Day

4

Santa Rosa NM to Elk City OK

Jan 7

Fri

Our first stop this morning was the town of Cuervo. If you blink you’ll pass the town. It’s located along I-40 about 17 miles east of Santa Rosa NM.

 

Cuervo sprang to life at the start of the 20th century. This little railroad town was chugging along just fine. It benefitted from the construction of Route 66, which passed through town. While it wasn't going to win any most likely to succeed awards, it was hanging in there.

 

Then came I-40. The interstate literally severed Cuervo in two. The wound proved fatal.

 

Cuervo does have some residents - 58 of them, to be precise. It retains its own ZIP Code and, until 2011, had a post office. Once the post office closed down, Cuervo became unincorporated.

 

A local garage seems vaguely operational but, for all intents and purposes, Cuervo is a ghost town. Cuervo's stone church is the best-preserved of the buildings. But its doors are barred to worshippers.

Above is one of our favorite stops before leaving New Mexico going East. It is Russell’s Travel Center which hosts a Route 66 Car Museum. (Left) We found the mid-way point on Route 66. Before reaching Amarillo TX we zoomed by the famous Cadillac Ranch.

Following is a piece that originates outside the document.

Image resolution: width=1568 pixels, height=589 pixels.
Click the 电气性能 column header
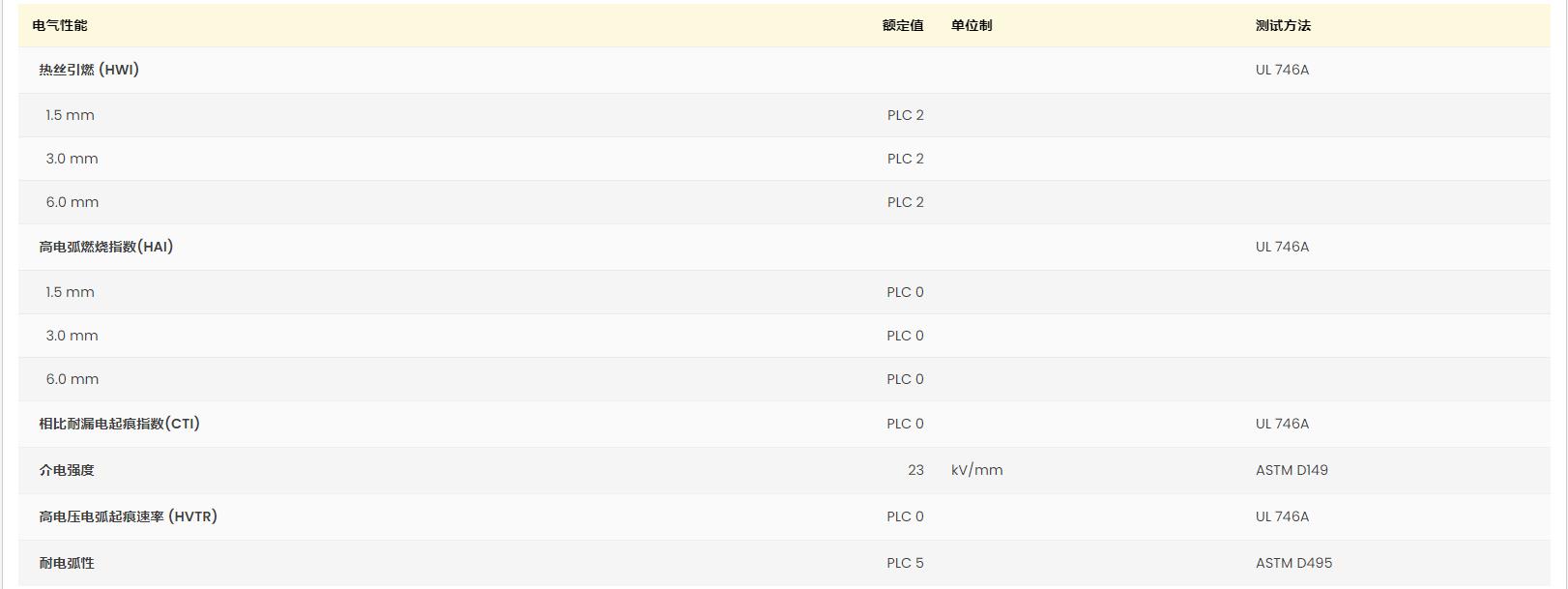(60, 25)
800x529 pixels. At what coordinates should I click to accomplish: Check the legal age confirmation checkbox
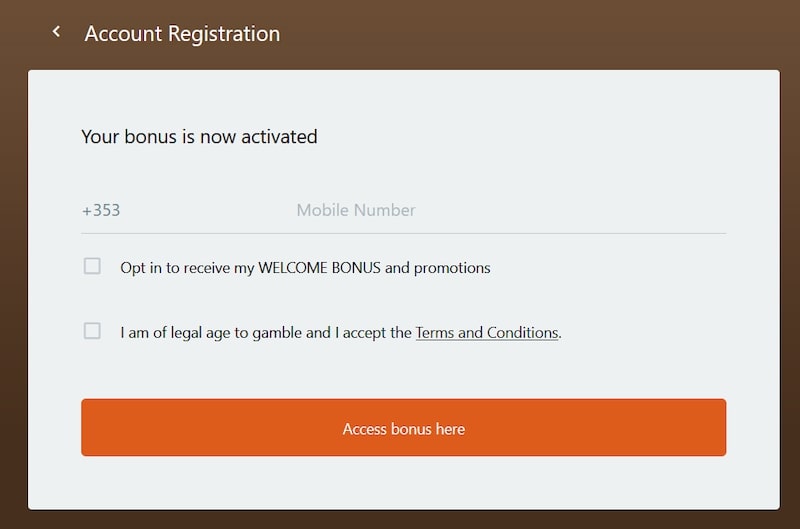click(x=92, y=331)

The Big Texan Steak Ranch opened in 1960 on Route 66; ten years later Interstate 40 opened & the restaurant was bypassed. This created an immediate catastrophic drop in business, forcing founder Bob Lee to move the Big Texan next to I-40 or lose the restaurant.

 

In March of 1970, the Big Texan ‘said’ farewell to the Mother Road & opened at its present day location. Since that date The Big Texan has been blessed with continuous prosperity and has grown into an international icon. Big Tex-Rex (the green dinosaur outside the restaurant) was dedicated to the Spirit of the Mother Road, Route 66.

Woodie Guthrie got his first guitar in Pampa TX. We learned this from Mike Sinks. He was a delight and man of information. This is a must go to place. Don’t remember Guthrie? Read below.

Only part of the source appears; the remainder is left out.